Albedo is a ratio of scattered to incident electromagnetic radiation power, most commonly light. It is a unitless measure of a surface or body's reflectivity. The word is derived from the Latin for "white".

The albedo of planets, satellites and asteroids can be used to infer much about their properties. The study of albedos, their dependence on wavelength, lighting angle ("phase angle"), and variation in time comprises a major part of the astronomical field of photometry. For small and far objects that cannot be resolved by telescopes, much of what we know comes from the study of their albedos.
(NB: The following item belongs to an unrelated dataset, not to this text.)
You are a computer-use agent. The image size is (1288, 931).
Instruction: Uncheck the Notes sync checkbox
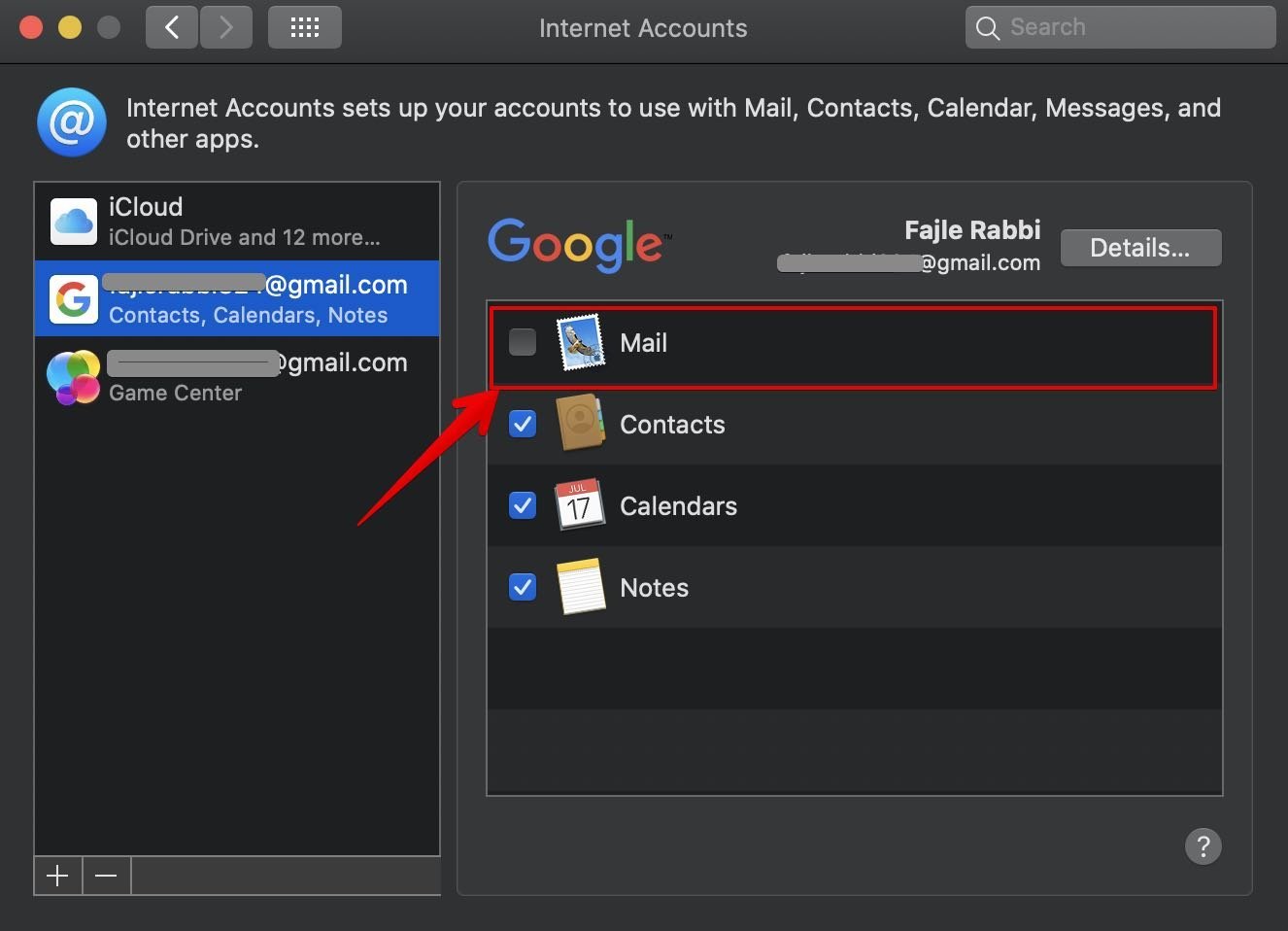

For example, the absolute albedo can indicate the surface ice content of outer solar system objects, the variation of albedo with phase angle gives information about regolith properties, while unusually high radar albedo is indicative of high metallic content in asteroids.

Enceladus, a moon of Saturn, has the highest known albedo of any body in the solar system, with 99% of EM radiation reflected, while many objects in the outer solar system and asteroid belt have low albedos down to about 0.05. Such a dark surface is thought to be indicative of a primitive and heavily space weathered surface.
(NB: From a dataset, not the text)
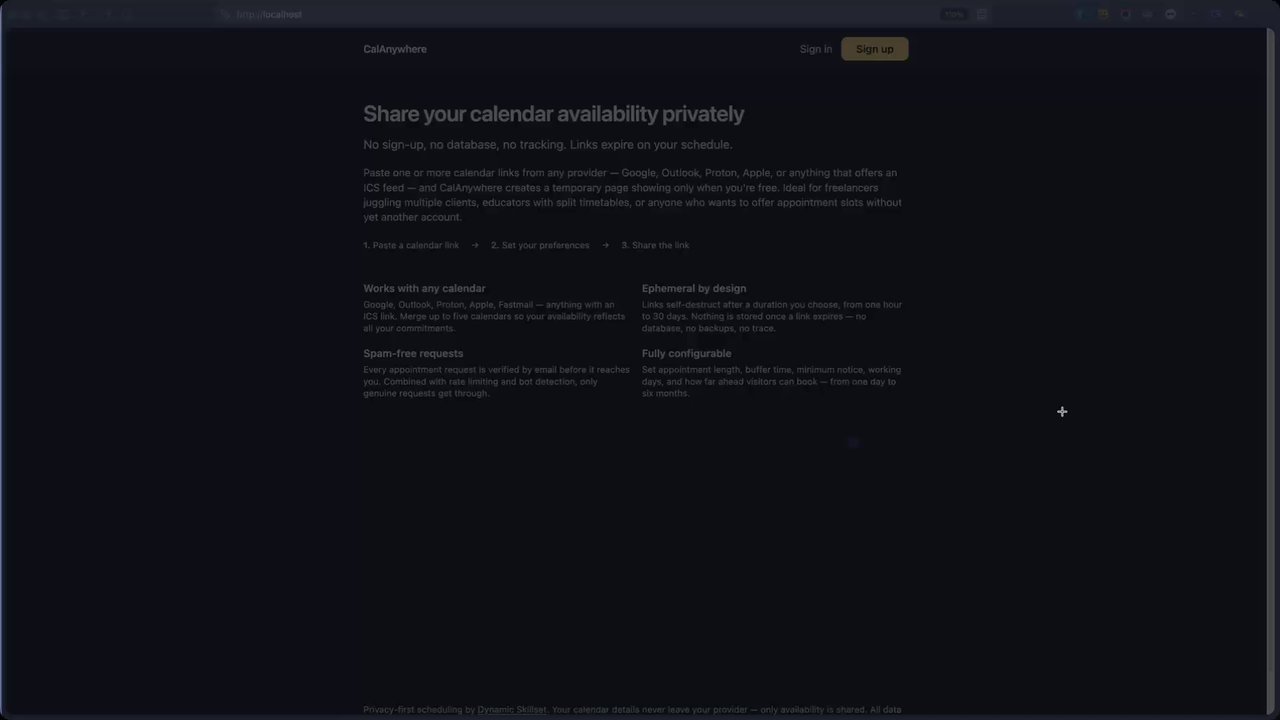
Task: Click the "Share your calendar availability privately" headline
Action: 553,114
The overall albedo of the Moon is around 12%, but it is strongly directional and non-Lambertian, displaying also a strong opposition effect [1]. Such reflectance properties of moon regolith are different to those of any terrestrial terrains, but common on airless rocky solar system bodies.

Two common definitions of astronomical albedos are the geometric albedo and the Bond albedo, and their values can differ significantly — a common source of confusion.